China’s Healthcare Reform Opens The Door To Foreign InvestorsPosted: 08/28/2014 1:09 pm
The delivery of healthcare in China is about to get a shot in the arm as the government says it will now permit hospitals to be wholly owned and operated by foreigners. It’s the first time non-Chinese companies can own and operate a hospital in China as the country looks to reform its healthcare system.
Investors from overseas will be able to found new hospitals or merge with existing ones in Beijing, Shanghai, and Tianjin as well as in the provinces of Guangdong, Jiangsu, Fujian, and Hainan, reports the Wall Street Journal.
The pilot project was jointly approved by the National Health and Family Planning Commission and the Ministry of Commerce (MOC) on July 25. It was announced by the MOC on August 27.
The first foreign-owned hospital is already getting set up in Shanghai’s sparkling new Free Trade Zone. An agreement was reached on July 22 to permit German hospital operator Artemed Group and other investors to operate the new facility.
Public demand for better healthcare and an aging population has prompted calls for reform in China’s hospitals. In May, the State Council said hospitals would undergo pricing reform and new private hospitals would be introduced.
Official figures show the number of private hospitals has grown from 5,400 in 2008 to 10,877 by the end of October 2013. In comparison there were 13,440 public hospitals in China as of last October.

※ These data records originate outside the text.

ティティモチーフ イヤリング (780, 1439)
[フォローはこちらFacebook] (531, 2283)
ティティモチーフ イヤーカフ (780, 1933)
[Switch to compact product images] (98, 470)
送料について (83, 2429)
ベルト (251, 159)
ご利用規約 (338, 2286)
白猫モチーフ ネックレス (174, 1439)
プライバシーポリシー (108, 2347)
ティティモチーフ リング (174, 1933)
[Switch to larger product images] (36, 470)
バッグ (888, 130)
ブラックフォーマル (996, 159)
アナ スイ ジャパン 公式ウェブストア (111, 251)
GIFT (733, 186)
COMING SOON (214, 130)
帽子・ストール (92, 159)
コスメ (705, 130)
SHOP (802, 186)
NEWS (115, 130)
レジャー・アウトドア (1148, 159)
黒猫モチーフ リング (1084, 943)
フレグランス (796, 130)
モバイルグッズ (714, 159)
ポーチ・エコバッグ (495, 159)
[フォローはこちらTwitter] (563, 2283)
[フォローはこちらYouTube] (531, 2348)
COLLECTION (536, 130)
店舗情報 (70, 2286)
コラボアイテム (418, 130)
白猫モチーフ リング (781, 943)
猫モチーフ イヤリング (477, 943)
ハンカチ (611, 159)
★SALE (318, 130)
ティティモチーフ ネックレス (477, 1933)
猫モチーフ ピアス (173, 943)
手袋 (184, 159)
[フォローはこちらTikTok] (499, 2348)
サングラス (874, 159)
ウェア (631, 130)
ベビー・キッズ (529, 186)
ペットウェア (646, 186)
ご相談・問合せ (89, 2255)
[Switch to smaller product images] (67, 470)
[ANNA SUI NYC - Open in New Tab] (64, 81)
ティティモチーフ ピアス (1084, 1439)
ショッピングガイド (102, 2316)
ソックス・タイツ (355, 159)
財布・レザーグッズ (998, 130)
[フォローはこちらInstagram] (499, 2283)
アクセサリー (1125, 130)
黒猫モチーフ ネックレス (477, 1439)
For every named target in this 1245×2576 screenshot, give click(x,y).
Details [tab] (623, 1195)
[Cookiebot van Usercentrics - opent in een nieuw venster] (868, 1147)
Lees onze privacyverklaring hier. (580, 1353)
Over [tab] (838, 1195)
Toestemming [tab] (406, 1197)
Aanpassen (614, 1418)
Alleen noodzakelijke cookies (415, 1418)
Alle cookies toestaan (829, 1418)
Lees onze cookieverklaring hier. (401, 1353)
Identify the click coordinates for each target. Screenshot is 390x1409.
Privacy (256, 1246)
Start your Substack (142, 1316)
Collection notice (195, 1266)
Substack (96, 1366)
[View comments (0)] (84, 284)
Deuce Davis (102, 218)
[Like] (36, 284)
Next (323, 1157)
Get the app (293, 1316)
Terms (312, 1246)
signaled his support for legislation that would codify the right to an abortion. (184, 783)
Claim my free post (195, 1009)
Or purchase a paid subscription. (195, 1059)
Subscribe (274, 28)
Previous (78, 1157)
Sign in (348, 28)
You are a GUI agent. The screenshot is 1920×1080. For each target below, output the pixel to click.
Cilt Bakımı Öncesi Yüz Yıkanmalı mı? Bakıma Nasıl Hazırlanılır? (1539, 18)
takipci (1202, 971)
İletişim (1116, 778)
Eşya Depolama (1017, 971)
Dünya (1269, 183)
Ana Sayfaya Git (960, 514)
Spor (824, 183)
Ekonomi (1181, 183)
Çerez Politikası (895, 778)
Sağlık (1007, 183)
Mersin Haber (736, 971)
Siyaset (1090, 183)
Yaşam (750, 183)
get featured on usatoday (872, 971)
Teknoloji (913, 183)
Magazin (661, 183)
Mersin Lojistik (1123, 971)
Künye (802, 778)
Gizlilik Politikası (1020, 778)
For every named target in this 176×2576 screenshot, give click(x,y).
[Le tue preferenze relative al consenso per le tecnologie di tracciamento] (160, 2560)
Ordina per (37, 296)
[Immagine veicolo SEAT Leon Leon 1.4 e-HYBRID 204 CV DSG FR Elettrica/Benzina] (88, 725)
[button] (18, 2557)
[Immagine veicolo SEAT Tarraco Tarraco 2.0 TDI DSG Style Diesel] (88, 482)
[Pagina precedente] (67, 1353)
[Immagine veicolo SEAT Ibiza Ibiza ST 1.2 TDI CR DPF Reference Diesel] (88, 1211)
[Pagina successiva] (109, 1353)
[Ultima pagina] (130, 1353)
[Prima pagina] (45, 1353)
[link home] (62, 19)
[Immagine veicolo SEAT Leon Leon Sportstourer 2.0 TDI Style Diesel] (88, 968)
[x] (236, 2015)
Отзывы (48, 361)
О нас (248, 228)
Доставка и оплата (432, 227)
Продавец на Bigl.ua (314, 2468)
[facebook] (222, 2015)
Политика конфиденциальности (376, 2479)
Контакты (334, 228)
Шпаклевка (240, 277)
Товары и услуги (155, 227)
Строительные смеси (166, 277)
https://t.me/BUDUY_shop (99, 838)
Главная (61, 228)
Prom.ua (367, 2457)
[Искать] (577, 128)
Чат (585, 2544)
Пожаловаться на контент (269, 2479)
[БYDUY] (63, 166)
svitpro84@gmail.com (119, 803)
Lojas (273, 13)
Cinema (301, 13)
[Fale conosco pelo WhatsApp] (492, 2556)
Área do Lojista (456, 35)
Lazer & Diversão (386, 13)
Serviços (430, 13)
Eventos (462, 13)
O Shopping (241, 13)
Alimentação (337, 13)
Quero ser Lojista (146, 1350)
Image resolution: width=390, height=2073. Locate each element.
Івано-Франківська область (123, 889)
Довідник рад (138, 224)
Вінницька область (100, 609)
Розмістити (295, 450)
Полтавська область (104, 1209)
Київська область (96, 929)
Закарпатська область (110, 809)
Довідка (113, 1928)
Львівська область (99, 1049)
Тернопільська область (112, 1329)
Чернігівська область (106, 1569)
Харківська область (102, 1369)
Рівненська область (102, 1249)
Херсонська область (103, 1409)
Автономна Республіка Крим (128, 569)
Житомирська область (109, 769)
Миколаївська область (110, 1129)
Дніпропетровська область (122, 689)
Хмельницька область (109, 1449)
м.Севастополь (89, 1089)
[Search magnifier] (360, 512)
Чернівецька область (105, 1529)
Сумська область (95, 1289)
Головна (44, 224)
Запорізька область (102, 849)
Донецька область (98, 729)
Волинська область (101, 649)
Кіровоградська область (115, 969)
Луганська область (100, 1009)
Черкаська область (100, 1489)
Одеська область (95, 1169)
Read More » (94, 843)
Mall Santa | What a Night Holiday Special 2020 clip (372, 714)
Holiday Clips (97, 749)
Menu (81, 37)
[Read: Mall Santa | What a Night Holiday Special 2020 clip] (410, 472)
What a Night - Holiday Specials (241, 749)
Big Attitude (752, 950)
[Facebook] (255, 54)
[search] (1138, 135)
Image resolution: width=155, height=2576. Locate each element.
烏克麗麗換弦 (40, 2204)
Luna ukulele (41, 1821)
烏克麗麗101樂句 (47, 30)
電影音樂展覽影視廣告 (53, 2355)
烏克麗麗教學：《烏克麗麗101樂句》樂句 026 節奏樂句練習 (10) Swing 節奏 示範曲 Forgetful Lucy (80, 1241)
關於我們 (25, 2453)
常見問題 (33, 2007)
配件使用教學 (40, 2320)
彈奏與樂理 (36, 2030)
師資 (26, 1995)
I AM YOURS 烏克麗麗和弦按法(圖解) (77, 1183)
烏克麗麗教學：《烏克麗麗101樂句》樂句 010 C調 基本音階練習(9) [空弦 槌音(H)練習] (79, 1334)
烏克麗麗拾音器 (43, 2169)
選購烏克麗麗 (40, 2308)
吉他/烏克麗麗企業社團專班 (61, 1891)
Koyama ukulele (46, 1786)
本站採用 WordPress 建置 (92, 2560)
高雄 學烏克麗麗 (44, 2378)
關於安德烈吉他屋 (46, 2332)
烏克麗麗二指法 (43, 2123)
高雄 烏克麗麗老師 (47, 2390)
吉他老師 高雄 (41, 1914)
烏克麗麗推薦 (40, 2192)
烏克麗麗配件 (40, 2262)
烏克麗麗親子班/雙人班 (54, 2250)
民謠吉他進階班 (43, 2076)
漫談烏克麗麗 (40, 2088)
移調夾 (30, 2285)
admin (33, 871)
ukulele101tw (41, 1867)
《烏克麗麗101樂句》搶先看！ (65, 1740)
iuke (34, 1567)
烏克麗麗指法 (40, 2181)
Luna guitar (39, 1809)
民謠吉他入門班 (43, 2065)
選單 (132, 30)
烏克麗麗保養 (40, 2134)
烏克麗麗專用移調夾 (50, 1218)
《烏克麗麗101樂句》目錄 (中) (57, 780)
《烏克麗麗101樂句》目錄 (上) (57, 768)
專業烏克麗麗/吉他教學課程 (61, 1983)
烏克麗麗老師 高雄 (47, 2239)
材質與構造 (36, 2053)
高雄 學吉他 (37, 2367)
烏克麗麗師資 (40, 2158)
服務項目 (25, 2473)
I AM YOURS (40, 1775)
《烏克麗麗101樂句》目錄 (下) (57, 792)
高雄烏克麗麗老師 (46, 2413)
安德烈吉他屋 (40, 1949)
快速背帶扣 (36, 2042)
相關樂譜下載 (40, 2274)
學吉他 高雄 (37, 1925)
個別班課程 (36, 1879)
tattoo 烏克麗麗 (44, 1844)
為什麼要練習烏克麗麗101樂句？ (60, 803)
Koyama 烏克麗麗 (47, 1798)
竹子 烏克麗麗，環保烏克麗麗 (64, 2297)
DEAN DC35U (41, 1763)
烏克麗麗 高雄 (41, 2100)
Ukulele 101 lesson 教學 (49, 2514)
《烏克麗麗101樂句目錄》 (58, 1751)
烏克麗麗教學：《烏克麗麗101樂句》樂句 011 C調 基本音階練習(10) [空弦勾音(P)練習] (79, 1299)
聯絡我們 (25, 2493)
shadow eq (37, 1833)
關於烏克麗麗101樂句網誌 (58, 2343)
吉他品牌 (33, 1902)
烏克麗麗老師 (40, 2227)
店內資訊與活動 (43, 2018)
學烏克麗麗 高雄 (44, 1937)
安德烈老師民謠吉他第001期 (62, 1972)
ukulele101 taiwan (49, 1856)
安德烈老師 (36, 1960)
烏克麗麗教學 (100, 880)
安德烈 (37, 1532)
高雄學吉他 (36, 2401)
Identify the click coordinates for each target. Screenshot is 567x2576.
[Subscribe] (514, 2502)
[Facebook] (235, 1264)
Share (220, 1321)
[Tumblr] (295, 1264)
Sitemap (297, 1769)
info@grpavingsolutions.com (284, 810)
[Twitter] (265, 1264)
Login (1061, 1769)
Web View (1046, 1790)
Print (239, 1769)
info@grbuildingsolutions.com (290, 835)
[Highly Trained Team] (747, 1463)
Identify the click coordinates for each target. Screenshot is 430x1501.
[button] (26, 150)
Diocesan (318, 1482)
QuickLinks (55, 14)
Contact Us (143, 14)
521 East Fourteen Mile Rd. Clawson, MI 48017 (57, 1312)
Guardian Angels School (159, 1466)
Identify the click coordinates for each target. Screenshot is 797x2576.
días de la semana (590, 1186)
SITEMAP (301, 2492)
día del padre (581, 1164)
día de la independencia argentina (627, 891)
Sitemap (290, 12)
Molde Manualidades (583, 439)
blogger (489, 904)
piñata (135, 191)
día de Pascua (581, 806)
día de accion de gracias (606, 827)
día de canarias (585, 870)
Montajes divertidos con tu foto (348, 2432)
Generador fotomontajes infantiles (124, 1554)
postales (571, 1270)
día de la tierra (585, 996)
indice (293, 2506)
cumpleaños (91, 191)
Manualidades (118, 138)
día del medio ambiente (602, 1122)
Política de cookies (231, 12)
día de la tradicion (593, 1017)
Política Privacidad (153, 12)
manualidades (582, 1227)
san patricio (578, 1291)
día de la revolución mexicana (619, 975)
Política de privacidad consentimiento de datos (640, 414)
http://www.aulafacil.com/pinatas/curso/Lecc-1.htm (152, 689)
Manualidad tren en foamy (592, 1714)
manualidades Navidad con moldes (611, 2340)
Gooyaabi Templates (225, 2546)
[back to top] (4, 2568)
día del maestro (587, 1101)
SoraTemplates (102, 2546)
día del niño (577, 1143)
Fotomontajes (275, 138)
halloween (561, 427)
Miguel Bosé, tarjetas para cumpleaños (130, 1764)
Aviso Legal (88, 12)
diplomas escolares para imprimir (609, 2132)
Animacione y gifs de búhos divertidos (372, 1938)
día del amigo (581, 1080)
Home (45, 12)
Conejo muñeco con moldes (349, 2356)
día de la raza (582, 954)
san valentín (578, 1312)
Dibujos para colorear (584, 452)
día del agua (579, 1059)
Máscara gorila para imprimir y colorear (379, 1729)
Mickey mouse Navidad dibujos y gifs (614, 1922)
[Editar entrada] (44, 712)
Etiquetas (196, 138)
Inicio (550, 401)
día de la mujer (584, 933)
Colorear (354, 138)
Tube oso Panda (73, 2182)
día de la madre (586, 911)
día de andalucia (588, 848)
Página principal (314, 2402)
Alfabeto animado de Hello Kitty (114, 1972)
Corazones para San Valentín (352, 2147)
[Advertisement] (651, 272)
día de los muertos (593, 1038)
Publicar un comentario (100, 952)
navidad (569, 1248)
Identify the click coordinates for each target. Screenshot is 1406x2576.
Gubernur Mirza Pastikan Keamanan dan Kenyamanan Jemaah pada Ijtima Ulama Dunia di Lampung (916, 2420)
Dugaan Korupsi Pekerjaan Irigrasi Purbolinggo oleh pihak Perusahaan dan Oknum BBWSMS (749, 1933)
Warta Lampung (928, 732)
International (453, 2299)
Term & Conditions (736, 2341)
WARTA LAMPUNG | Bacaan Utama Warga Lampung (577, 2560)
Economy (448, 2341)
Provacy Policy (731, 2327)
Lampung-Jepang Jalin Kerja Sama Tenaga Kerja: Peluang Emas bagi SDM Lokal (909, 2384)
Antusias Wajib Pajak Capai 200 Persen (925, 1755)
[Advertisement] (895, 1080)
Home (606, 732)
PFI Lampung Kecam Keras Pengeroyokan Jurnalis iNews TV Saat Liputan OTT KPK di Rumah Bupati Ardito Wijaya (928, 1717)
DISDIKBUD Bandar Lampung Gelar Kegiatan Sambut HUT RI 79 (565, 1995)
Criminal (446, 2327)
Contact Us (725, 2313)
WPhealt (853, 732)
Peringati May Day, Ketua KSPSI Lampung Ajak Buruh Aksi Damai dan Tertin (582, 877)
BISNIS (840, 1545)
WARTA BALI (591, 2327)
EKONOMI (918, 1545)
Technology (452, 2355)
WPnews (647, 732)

“There is so much interest and a lot of money just waiting to have the opportunity to invest,” said Simon Li, a managing director at Kantar Health in Shanghai. ”It’s not only a huge and growing market, but also the level of care is not that high, meaning there’s a huge unmet need.”
Underfunded Chinese hospitals offer varying standards of service depending on urban and rural locations, a point that leads to frequent bribery and conflicts between patients and staff, reports Reuters.